— Problem description —
Could you write out the rows below again with "notification icon" replaced by "alert icon", keeping everything else the same and omitting the pictures?

[START OF Available data]

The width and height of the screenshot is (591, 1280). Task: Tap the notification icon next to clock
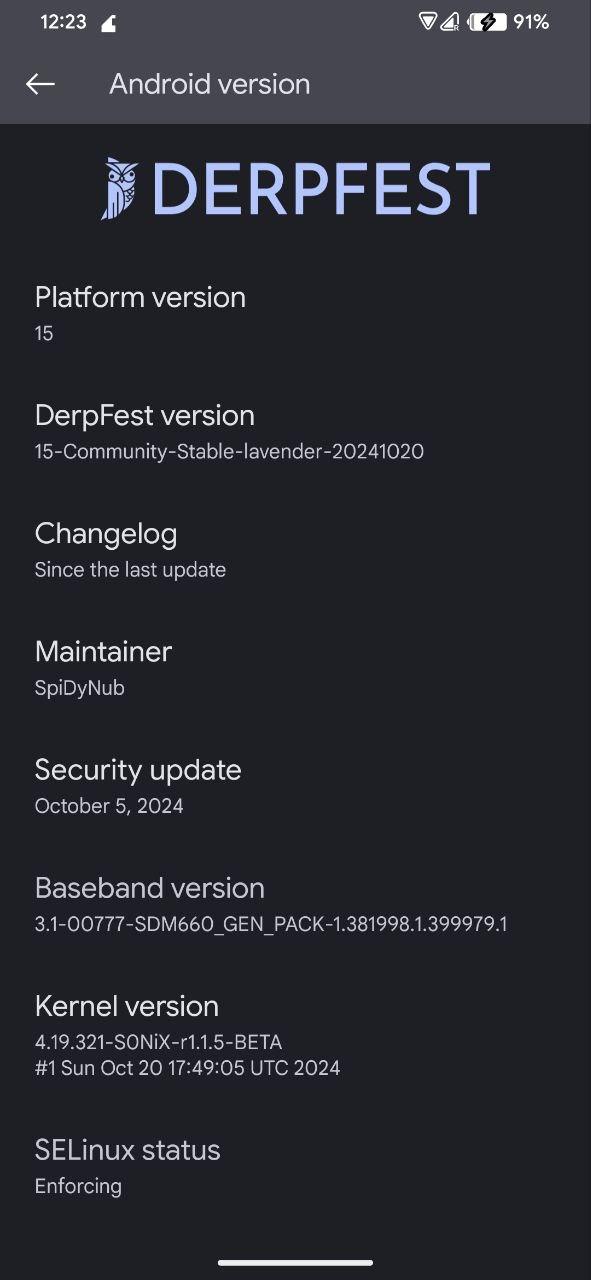point(108,23)
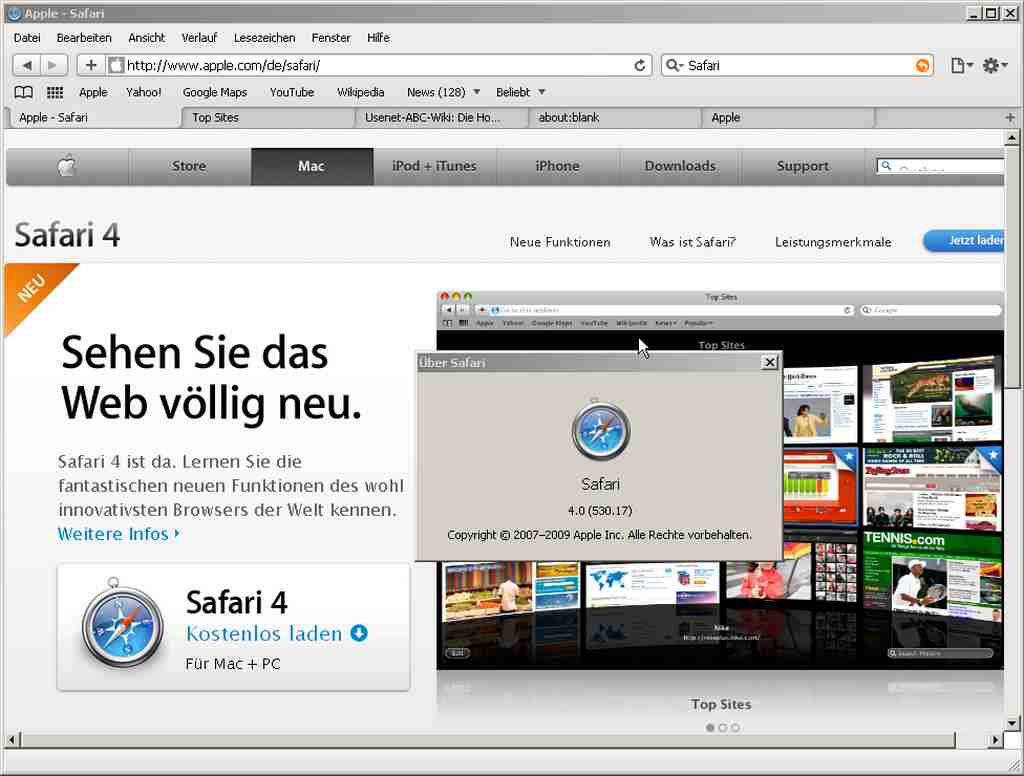The height and width of the screenshot is (776, 1024).
Task: Click the forward navigation arrow
Action: pos(53,65)
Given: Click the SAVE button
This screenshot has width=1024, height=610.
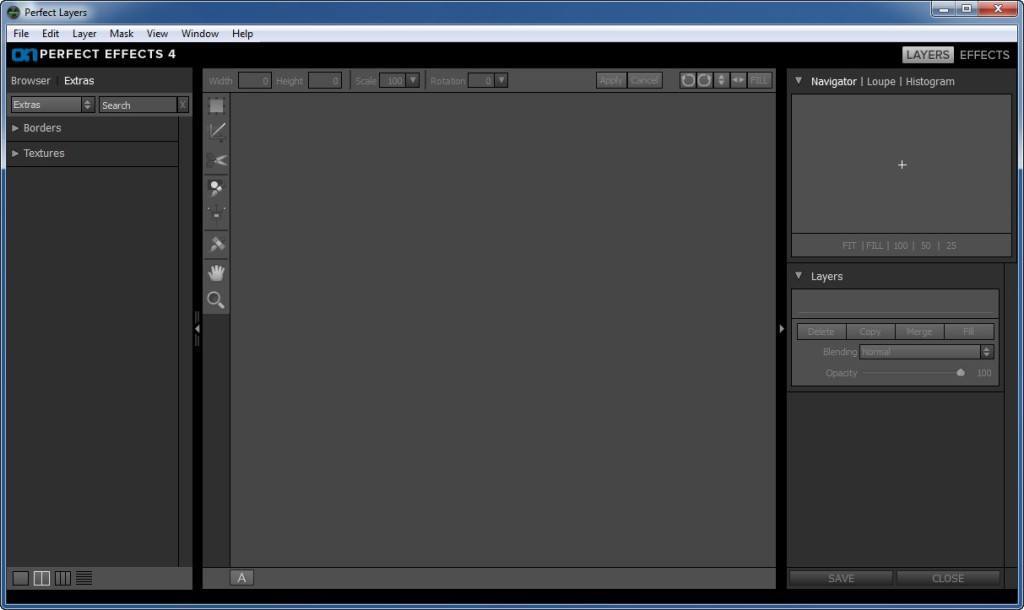Looking at the screenshot, I should coord(841,578).
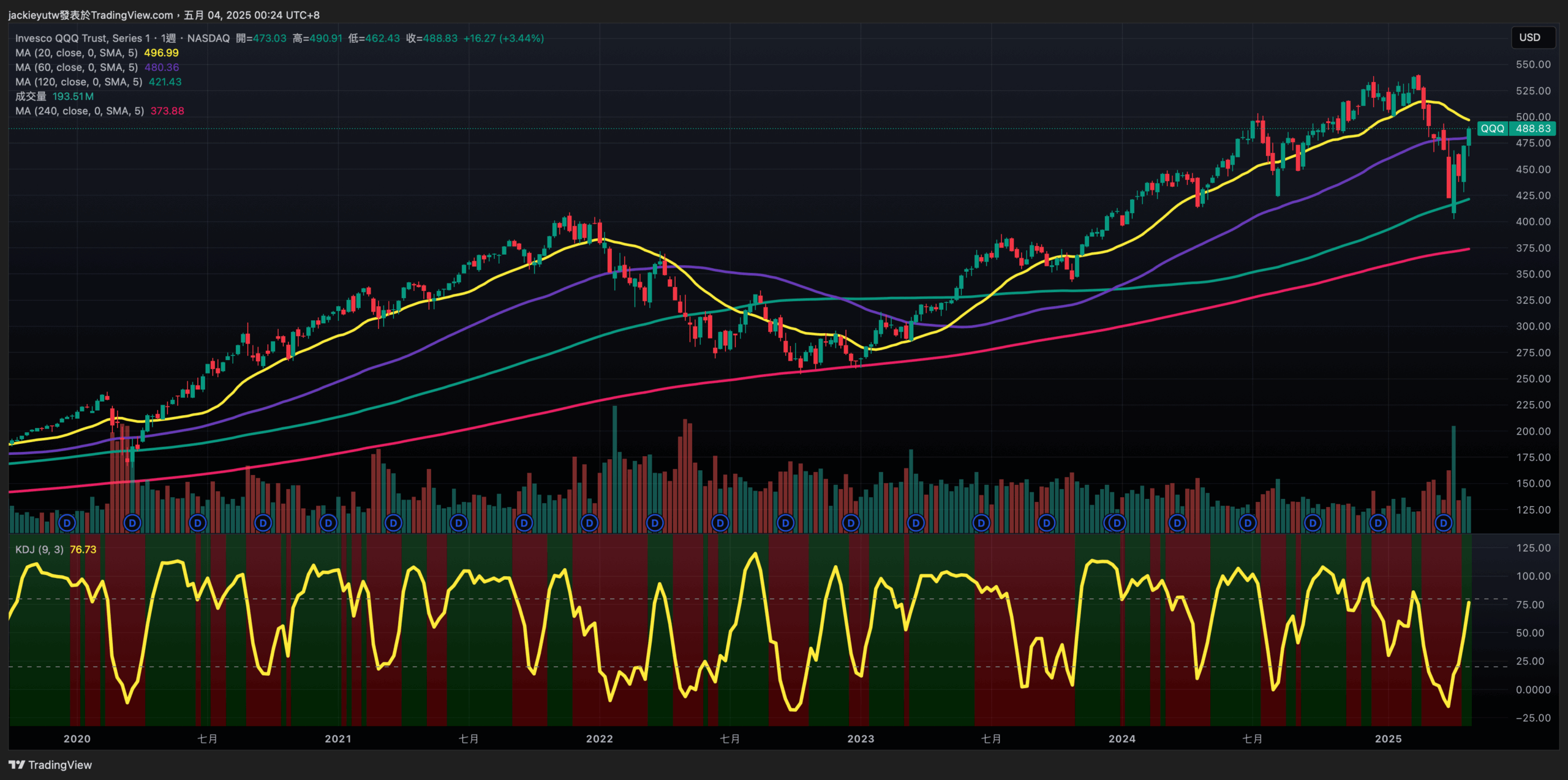The height and width of the screenshot is (780, 1568).
Task: Click the dividend D marker nearest 2022
Action: click(589, 523)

[END OF Available data]

— Response below —
The width and height of the screenshot is (591, 1280). Task: Tap the alert icon next to clock
point(108,23)
The height and width of the screenshot is (776, 1024).
Task: Click the forward navigation arrow
Action: pos(53,65)
Given: Click the SAVE button
This screenshot has width=1024, height=610.
Looking at the screenshot, I should coord(841,578).
The height and width of the screenshot is (780, 1568).
Task: Click the dividend D marker nearest 2022
Action: click(589, 523)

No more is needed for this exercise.